Fluid substitution in carbonate rocks based on the Gassmann equation and Eshelby–Walsh theory

• Providing a method to calculate the compressive coefficient of a solid rock matrix
• Analyzing the influence of solid rock matrix compressive coefficient
• Analyzing the influence of pore systems on fluid substitution quantitatively
• This fluid substitution method is relatively convenient, practical and reliable.
• This method can acquire a more reliable result especially in carbonate rocks.
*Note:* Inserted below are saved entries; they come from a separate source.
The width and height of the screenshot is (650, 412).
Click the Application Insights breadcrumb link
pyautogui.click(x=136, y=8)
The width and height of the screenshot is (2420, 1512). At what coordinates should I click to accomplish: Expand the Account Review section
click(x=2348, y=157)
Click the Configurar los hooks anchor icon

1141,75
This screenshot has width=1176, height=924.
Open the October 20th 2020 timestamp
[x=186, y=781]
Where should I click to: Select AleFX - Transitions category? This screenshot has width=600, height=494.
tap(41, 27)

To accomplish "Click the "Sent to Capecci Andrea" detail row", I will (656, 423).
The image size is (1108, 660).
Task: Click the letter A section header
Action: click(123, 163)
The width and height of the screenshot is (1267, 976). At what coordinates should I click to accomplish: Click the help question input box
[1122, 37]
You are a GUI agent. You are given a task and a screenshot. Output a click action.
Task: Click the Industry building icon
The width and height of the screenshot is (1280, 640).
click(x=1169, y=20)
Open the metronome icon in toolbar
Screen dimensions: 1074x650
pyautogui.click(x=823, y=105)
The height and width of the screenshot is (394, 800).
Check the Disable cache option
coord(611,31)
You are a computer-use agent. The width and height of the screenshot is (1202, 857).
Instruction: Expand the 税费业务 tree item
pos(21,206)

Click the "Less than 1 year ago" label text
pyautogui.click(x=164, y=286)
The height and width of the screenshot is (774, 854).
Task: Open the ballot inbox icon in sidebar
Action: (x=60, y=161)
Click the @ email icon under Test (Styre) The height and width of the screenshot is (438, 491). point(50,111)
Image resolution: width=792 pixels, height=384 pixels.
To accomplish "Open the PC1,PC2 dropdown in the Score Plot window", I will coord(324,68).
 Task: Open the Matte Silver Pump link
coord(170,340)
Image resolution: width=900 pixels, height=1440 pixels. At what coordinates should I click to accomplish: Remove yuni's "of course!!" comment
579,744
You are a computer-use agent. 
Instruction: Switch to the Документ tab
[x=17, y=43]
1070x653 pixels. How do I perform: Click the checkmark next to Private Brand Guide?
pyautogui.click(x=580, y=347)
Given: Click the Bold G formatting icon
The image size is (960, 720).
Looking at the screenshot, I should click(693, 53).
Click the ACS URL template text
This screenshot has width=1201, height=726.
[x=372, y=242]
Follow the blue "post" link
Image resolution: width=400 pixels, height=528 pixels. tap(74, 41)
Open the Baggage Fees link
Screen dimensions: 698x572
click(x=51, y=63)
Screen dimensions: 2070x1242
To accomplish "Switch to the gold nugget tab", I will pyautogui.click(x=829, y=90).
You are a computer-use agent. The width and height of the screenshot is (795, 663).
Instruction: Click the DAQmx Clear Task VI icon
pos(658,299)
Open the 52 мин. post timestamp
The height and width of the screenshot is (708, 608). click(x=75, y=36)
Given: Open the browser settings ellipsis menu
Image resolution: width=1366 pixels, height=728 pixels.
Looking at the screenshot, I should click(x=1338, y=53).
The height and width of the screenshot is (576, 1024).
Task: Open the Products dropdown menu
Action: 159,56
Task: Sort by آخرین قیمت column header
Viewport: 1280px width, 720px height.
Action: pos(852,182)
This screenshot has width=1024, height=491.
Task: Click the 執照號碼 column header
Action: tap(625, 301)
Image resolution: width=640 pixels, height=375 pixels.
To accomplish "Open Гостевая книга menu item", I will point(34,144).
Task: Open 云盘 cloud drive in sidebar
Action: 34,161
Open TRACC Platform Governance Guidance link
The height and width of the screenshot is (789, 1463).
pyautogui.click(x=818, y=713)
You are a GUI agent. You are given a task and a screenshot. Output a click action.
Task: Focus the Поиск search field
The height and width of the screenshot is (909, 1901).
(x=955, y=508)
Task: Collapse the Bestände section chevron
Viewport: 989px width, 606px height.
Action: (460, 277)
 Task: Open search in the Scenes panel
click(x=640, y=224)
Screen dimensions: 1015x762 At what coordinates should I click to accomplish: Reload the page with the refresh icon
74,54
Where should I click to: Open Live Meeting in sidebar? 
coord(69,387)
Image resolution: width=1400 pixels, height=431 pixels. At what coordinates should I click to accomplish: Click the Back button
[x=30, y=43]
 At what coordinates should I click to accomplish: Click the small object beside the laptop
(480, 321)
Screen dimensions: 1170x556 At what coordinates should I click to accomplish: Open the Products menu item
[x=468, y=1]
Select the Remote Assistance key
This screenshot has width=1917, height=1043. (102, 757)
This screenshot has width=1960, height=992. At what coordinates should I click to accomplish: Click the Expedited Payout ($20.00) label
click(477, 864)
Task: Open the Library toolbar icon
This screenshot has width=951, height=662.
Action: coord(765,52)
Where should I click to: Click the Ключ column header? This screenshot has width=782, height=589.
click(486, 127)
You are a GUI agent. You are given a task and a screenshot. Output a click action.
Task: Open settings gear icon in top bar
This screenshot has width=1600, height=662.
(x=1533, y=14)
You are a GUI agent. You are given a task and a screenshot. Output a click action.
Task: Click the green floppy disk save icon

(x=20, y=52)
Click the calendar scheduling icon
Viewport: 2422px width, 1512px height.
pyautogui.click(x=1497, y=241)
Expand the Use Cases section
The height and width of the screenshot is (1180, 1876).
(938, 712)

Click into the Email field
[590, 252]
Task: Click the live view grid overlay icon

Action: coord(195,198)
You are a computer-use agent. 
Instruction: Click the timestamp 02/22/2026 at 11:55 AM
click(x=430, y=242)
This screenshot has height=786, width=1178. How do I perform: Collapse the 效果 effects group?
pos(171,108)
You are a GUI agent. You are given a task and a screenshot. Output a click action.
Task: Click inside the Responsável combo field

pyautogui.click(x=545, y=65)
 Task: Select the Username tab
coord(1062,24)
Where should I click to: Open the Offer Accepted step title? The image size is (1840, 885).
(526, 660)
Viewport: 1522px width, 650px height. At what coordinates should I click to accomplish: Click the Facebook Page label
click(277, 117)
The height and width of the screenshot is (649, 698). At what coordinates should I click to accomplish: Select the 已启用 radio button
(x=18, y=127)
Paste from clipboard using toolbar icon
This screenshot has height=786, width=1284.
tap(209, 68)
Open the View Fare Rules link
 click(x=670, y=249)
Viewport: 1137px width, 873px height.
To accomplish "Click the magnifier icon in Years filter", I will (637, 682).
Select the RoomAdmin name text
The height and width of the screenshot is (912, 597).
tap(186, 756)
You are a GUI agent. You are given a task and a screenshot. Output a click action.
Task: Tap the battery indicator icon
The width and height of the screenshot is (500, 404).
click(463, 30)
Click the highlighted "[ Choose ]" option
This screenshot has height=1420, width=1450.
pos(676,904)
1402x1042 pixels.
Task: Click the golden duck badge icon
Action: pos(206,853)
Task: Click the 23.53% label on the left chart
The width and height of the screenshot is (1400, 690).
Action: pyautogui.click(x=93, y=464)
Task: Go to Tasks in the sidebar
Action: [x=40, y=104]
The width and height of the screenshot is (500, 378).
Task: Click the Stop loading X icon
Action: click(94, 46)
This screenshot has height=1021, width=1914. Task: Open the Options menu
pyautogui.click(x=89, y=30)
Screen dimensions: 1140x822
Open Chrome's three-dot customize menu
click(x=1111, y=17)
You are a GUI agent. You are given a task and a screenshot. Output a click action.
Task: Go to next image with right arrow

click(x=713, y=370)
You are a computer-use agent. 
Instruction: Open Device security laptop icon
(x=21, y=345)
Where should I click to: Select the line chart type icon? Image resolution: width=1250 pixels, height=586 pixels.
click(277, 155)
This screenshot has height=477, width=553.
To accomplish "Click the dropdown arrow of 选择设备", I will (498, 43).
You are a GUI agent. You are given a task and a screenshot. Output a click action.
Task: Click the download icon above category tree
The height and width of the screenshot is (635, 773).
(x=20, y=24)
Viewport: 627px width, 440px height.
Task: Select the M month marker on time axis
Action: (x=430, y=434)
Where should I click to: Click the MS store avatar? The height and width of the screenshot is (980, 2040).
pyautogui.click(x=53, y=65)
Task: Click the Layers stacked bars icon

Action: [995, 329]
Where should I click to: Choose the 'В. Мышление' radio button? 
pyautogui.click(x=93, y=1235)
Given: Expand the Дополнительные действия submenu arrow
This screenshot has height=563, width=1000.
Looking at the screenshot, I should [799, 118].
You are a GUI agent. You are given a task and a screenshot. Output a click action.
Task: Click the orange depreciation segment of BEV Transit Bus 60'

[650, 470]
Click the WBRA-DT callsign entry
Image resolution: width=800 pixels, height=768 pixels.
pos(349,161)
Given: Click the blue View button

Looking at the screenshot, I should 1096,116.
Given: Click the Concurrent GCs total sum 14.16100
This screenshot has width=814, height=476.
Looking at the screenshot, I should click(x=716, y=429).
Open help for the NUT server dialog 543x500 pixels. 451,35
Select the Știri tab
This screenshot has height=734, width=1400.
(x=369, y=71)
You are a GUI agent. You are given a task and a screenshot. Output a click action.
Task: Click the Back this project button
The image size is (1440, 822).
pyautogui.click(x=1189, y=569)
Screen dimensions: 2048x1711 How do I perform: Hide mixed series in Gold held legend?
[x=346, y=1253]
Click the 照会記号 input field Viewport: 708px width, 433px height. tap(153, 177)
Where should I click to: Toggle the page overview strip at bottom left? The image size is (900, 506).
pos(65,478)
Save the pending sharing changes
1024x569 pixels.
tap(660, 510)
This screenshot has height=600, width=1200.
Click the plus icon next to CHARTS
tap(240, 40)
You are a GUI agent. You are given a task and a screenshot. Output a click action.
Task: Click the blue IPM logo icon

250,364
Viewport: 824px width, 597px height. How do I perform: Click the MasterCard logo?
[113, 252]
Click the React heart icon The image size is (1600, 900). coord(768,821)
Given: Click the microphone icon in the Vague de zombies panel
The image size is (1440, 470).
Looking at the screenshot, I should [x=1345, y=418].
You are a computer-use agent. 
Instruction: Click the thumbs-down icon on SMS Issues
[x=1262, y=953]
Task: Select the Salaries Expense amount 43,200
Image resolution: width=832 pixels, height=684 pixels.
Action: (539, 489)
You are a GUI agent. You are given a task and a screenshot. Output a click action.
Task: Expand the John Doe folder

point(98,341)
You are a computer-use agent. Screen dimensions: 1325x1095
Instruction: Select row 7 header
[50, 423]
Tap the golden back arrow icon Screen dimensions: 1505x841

Fluid substitution in carbonate rocks is more difficult than it is in clastic rocks for two reasons. Firstly, the rock physics modeling uncertainties in carbonate rocks, this is due to the difficulty of accurately acquiring the moduli of carbonate rocks' solid matrix because the experimental data on carbonate rocks have not been as thoroughly studied as silici-clastic sedimentary rocks. Secondly, due to the complex pore systems of carbonate rocks, it is very difficult to model pore geometry of carbonates, and hence hard to assess how the elastic properties change as fluid saturation changes based on the traditional Biot and Gassmann theories. In order to solve these problems, we present a new fluid substitution equation of carbonate rocks using the Gassmann equation and Eshelby–Walsh theory (GEW) in this paper. Then, the specific procedures of how to calculate the moduli of carbonate rocks' solid matrix and how to measure the effect of pore geometry in fluid substitution based on the new fluid substation equation were illustrated by experimental testing about 12 carbonate rock samples in different fluid saturation scenarios and logging data. Finally, we further compared the new fluid substitution method with the conventional Gassmann fluid substitution based on the experimental data. The results verified that the new method is more accurate and reliable in the fluid substitution of complex carbonate rocks.